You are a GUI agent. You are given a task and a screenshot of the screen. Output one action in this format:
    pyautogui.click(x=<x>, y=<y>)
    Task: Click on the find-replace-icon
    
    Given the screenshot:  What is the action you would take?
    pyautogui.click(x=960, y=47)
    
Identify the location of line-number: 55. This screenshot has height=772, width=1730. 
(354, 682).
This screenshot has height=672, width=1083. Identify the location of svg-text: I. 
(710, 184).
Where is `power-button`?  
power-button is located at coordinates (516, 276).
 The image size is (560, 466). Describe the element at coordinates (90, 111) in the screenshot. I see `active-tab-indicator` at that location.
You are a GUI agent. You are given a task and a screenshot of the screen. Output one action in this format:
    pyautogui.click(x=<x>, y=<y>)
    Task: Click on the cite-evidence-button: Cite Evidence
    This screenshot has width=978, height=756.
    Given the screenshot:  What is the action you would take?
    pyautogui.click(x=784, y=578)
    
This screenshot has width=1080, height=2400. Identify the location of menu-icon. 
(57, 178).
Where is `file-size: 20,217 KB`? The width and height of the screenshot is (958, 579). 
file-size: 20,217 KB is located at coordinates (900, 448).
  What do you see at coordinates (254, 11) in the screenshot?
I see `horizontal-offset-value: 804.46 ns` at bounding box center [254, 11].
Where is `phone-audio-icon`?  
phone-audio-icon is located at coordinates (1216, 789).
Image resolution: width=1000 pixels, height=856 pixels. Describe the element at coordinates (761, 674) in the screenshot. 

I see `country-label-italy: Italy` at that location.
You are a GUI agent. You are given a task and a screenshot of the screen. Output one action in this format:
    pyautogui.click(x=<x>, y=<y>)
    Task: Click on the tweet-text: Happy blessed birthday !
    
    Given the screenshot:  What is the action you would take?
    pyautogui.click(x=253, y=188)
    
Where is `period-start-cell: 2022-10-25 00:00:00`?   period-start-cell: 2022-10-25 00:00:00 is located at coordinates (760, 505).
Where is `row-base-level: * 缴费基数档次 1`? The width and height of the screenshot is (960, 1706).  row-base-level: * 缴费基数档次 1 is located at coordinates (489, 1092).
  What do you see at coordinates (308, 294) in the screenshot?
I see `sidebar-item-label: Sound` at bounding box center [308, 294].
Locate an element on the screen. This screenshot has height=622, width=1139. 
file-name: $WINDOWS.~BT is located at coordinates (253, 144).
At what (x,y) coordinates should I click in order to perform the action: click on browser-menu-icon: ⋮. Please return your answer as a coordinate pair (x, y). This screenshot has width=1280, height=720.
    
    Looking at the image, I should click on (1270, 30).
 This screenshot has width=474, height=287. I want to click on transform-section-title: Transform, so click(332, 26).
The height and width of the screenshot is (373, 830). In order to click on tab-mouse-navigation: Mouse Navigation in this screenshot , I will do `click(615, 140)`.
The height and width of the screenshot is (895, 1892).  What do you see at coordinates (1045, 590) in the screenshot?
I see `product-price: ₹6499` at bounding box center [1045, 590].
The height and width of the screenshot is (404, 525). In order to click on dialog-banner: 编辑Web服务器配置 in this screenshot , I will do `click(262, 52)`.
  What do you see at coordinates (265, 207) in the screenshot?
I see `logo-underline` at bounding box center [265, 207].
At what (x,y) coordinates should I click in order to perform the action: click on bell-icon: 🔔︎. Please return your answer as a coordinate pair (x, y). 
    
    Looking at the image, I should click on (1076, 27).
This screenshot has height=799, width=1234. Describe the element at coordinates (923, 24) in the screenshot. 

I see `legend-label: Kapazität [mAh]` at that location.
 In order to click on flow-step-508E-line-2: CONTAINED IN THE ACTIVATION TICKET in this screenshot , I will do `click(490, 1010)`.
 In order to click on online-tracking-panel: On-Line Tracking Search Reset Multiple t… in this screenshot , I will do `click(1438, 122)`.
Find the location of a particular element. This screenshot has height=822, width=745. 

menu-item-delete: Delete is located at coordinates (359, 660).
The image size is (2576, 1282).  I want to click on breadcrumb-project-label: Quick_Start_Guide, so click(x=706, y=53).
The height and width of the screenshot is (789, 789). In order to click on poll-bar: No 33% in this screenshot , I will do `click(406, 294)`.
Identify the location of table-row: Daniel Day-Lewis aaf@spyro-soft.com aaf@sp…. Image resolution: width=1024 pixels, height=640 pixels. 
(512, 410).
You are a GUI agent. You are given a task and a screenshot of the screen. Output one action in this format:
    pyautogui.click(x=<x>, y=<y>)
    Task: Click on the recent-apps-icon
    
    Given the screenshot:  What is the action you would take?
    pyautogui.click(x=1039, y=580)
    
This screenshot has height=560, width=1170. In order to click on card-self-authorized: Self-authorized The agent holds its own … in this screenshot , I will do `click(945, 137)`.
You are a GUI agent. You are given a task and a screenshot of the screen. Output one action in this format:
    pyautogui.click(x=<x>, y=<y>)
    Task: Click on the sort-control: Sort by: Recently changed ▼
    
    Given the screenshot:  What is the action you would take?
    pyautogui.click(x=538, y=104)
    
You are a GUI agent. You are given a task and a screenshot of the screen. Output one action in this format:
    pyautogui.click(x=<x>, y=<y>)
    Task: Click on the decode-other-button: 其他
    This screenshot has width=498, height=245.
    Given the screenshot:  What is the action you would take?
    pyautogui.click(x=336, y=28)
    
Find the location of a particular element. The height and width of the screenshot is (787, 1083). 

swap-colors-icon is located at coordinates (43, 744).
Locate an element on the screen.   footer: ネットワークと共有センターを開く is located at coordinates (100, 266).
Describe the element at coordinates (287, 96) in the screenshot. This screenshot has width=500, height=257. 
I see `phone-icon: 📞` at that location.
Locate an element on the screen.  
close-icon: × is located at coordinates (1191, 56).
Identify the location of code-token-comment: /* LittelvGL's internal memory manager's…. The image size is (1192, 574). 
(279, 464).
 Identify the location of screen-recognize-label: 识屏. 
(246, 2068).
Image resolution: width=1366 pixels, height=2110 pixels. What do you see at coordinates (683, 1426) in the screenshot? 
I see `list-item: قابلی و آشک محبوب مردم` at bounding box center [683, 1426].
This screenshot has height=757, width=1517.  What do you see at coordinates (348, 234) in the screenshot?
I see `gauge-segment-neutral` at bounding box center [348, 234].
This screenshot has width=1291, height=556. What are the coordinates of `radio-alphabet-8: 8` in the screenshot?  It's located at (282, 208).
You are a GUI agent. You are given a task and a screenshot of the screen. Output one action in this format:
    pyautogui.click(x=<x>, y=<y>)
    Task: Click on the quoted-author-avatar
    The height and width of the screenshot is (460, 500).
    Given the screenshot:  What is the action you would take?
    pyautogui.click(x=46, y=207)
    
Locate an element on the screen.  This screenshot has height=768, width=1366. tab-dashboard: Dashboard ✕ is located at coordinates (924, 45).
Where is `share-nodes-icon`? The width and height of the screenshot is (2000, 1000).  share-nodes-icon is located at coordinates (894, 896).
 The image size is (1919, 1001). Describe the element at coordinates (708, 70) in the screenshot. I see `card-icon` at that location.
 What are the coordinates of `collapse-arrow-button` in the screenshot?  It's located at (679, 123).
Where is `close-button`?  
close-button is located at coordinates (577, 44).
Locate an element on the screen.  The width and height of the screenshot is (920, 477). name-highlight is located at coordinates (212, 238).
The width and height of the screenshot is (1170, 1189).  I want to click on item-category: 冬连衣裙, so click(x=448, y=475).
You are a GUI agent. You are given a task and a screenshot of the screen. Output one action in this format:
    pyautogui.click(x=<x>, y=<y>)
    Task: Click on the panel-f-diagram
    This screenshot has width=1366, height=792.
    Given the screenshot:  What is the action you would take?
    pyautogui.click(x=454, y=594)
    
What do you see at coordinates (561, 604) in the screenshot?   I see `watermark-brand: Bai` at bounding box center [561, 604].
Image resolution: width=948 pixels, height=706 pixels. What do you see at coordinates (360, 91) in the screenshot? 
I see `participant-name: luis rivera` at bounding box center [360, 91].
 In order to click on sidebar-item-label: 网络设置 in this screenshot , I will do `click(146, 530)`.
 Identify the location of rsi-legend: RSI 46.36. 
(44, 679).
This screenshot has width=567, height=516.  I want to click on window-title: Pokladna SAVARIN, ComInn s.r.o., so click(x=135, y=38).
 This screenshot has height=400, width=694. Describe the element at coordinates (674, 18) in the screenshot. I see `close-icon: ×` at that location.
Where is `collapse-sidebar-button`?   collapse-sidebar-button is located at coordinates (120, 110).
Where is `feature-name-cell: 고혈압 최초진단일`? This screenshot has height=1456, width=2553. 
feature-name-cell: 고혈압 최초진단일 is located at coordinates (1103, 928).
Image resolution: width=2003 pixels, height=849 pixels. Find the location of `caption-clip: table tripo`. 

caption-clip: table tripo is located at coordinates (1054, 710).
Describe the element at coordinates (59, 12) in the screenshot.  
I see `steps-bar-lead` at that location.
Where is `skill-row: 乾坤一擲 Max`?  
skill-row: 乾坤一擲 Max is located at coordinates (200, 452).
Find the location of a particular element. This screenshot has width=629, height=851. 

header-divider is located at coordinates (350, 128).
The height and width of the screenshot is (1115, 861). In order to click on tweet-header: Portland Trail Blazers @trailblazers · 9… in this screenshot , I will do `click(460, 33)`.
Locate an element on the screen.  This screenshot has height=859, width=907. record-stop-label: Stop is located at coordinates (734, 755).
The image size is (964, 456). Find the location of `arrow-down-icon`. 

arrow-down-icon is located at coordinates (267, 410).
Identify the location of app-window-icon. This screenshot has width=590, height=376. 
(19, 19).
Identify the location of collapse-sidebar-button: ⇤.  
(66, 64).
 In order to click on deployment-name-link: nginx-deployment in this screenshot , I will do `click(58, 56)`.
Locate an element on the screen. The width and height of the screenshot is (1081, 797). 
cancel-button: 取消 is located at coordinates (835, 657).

▶ [Aim of the exercise]: Write out the items word for word, starting with the first line and going on through the line that contains "(354, 682).".

▶ [Output for this exercise]:
You are a GUI agent. You are given a task and a screenshot of the screen. Output one action in this format:
    pyautogui.click(x=<x>, y=<y>)
    Task: Click on the find-replace-icon
    
    Given the screenshot:  What is the action you would take?
    pyautogui.click(x=960, y=47)
    
Identify the location of line-number: 55. This screenshot has height=772, width=1730. 
(354, 682).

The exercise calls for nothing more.